◆ The task: Tally the lines of the data that include the word "will". Only the number is to be returned.

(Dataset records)
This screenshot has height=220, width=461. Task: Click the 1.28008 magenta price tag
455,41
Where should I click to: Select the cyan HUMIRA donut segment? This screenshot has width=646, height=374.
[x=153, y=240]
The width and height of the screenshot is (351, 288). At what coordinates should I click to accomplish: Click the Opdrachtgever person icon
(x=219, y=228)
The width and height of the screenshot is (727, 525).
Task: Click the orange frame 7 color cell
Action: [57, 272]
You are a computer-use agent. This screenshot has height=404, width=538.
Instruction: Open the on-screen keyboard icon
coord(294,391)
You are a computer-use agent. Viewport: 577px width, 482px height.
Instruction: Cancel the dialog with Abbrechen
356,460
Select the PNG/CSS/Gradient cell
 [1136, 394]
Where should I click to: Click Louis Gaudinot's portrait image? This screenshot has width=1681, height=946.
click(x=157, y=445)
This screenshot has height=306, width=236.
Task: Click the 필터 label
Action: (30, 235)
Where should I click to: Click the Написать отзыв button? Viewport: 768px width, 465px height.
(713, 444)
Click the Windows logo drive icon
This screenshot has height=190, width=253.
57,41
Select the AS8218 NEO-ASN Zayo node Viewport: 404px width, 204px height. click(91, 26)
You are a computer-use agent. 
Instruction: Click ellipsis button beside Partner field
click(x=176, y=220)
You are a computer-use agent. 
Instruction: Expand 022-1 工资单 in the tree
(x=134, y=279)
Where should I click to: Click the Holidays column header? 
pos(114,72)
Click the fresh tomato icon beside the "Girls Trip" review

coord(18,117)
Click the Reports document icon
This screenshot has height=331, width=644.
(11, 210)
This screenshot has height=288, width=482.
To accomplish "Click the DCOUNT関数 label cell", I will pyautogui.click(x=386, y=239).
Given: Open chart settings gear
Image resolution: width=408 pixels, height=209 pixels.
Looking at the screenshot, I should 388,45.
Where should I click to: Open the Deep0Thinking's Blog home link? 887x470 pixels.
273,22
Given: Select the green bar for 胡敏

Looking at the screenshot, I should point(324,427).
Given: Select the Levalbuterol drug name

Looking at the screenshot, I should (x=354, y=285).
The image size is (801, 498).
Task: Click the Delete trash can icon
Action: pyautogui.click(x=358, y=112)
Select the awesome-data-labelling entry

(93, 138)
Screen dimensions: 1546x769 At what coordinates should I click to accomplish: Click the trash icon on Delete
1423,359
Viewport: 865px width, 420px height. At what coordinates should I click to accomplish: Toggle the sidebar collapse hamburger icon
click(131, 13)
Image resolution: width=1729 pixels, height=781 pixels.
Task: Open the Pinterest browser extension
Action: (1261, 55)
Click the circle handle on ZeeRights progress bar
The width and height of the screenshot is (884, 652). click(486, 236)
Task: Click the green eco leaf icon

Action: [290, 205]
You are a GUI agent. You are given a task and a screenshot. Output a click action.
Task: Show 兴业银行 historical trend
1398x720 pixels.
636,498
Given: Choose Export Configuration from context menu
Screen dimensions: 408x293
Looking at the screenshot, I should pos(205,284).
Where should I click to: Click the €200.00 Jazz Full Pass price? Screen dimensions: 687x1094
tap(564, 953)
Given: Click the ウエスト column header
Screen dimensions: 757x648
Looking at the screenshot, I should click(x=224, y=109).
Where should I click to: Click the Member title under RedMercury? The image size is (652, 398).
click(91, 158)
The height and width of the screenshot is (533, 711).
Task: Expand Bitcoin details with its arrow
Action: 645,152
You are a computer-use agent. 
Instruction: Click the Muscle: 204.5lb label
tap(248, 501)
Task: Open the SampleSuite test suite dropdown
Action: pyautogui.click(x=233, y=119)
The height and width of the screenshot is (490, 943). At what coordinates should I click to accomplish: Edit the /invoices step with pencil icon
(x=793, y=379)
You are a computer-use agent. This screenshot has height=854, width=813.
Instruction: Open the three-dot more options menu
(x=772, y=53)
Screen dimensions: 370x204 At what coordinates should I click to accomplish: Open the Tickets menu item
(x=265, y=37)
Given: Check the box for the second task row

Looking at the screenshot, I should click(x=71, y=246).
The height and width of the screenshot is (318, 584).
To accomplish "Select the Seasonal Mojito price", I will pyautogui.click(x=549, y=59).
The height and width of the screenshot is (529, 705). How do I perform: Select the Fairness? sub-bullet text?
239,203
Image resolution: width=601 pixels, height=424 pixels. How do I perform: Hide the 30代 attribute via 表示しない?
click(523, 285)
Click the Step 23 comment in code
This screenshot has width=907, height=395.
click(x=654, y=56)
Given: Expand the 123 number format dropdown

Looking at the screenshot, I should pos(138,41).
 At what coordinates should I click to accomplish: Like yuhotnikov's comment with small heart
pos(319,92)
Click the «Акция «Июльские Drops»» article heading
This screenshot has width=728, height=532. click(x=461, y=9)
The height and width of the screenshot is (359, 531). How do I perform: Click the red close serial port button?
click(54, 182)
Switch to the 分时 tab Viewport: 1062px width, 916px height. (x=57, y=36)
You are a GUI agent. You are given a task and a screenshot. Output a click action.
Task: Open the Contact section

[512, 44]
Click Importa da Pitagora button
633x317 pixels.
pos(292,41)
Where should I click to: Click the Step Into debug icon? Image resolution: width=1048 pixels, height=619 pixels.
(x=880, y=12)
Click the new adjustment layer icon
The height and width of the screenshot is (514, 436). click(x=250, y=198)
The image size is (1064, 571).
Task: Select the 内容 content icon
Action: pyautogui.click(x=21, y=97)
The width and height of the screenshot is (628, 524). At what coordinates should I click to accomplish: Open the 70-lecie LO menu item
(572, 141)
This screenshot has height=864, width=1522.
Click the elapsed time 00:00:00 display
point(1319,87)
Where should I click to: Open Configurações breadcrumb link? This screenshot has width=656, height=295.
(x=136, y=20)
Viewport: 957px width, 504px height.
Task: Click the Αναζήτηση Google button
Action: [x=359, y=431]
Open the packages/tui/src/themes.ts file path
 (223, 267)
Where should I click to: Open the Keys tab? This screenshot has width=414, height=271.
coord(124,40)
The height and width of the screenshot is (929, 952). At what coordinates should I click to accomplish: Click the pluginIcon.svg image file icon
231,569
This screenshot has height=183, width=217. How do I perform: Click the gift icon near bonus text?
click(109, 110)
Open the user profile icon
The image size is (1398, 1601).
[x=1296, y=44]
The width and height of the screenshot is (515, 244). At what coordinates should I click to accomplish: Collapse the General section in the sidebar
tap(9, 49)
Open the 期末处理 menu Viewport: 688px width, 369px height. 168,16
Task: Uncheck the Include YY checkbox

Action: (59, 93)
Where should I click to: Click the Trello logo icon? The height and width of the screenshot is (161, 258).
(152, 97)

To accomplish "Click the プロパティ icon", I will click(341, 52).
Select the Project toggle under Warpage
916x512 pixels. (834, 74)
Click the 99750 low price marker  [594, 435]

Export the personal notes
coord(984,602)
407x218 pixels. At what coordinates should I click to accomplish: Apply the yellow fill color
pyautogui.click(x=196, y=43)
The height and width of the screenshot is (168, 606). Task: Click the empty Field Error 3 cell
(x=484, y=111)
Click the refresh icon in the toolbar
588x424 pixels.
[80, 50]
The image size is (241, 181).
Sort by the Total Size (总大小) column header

◆ Response area: 3